Work out how many lines of the data hold the string "title", and reply with that number alone.

(PROVIDED MATERIAL Opens)

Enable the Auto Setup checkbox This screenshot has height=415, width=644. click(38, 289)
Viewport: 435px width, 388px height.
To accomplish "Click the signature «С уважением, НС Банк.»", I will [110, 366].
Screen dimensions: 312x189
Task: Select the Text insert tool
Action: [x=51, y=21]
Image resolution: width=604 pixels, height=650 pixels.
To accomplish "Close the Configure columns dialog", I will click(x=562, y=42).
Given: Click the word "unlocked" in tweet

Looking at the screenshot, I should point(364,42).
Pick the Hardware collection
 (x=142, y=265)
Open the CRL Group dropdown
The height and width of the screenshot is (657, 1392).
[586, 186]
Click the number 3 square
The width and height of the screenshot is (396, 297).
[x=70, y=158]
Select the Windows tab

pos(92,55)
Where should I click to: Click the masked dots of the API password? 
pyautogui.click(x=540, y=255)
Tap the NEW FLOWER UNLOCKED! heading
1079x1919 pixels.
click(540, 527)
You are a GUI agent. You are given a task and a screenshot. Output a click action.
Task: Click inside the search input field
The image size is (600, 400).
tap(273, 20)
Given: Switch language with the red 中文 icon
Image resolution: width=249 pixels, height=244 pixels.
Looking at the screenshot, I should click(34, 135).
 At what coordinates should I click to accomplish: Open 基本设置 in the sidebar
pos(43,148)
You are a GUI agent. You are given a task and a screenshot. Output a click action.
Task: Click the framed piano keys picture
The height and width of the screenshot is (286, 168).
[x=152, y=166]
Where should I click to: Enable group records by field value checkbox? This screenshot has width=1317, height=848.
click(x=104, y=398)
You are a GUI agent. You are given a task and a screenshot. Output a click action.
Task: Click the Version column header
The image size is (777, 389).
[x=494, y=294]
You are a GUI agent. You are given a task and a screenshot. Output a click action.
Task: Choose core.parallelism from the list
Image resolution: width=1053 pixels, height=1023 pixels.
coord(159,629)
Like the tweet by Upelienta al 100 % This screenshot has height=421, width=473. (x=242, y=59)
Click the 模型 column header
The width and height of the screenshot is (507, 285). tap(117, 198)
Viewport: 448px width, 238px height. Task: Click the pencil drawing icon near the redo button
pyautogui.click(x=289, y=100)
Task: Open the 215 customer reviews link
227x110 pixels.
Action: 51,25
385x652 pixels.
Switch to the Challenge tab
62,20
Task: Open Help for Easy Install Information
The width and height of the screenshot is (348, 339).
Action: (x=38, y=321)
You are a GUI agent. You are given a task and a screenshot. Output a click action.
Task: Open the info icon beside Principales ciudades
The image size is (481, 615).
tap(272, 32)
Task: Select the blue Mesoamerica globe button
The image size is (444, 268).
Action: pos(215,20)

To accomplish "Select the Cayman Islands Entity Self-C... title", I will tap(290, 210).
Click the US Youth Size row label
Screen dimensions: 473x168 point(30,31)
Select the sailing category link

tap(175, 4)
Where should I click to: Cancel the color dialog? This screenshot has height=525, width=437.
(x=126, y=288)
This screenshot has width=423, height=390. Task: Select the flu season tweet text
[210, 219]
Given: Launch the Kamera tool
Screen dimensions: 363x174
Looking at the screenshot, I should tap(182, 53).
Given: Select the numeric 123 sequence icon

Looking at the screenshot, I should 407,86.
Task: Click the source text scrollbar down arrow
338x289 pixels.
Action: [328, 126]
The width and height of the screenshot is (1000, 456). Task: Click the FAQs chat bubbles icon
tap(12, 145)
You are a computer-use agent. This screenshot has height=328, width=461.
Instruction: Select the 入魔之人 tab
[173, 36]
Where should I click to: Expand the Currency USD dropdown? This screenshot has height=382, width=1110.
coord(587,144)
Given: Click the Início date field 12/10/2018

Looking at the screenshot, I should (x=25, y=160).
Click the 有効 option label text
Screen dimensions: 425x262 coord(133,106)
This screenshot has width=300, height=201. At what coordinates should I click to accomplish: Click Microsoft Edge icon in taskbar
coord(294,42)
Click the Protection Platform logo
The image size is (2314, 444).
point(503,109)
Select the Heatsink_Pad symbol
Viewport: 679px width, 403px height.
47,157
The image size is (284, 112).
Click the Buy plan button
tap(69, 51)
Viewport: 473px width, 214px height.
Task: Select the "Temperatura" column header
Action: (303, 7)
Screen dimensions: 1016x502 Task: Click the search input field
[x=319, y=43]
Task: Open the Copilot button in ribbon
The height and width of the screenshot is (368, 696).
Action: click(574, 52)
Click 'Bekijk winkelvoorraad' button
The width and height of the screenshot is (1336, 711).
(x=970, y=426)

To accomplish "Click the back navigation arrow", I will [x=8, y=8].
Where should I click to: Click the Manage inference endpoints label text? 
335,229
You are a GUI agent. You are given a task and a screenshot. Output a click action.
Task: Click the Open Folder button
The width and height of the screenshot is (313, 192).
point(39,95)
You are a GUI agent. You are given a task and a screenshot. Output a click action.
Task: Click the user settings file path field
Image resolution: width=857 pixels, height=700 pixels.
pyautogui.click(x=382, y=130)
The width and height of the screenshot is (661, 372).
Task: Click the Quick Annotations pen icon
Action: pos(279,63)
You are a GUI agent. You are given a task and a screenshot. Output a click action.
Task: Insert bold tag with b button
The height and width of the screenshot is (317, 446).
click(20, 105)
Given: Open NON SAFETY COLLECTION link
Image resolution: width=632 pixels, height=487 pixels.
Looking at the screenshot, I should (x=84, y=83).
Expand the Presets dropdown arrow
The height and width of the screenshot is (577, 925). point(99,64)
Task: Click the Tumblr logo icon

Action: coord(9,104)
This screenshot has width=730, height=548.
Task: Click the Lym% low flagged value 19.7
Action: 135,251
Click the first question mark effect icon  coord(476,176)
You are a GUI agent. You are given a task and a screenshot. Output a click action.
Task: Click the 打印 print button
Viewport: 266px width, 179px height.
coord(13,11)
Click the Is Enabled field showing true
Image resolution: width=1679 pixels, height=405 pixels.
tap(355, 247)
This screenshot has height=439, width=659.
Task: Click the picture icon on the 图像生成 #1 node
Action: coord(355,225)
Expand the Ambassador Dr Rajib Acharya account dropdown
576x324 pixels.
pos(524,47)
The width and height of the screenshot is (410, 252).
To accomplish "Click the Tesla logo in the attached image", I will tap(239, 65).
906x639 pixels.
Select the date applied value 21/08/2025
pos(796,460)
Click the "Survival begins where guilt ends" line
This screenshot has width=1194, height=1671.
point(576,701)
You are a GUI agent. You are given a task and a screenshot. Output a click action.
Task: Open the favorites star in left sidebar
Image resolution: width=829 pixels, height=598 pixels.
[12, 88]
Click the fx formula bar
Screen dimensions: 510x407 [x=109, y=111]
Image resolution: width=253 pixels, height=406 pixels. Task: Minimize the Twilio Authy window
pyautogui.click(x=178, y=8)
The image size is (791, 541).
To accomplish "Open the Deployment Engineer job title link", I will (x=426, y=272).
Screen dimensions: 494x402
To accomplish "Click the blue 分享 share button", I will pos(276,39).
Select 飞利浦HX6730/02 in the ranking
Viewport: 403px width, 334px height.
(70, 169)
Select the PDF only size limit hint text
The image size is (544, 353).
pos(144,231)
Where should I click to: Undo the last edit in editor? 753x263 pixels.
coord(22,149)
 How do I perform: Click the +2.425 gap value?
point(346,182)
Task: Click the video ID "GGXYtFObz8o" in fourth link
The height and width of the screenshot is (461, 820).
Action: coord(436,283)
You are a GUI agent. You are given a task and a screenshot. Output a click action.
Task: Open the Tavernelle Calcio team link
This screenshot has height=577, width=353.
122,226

(PROVIDED MATERIAL Closes)

REPLY TO THE EXERCISE | 2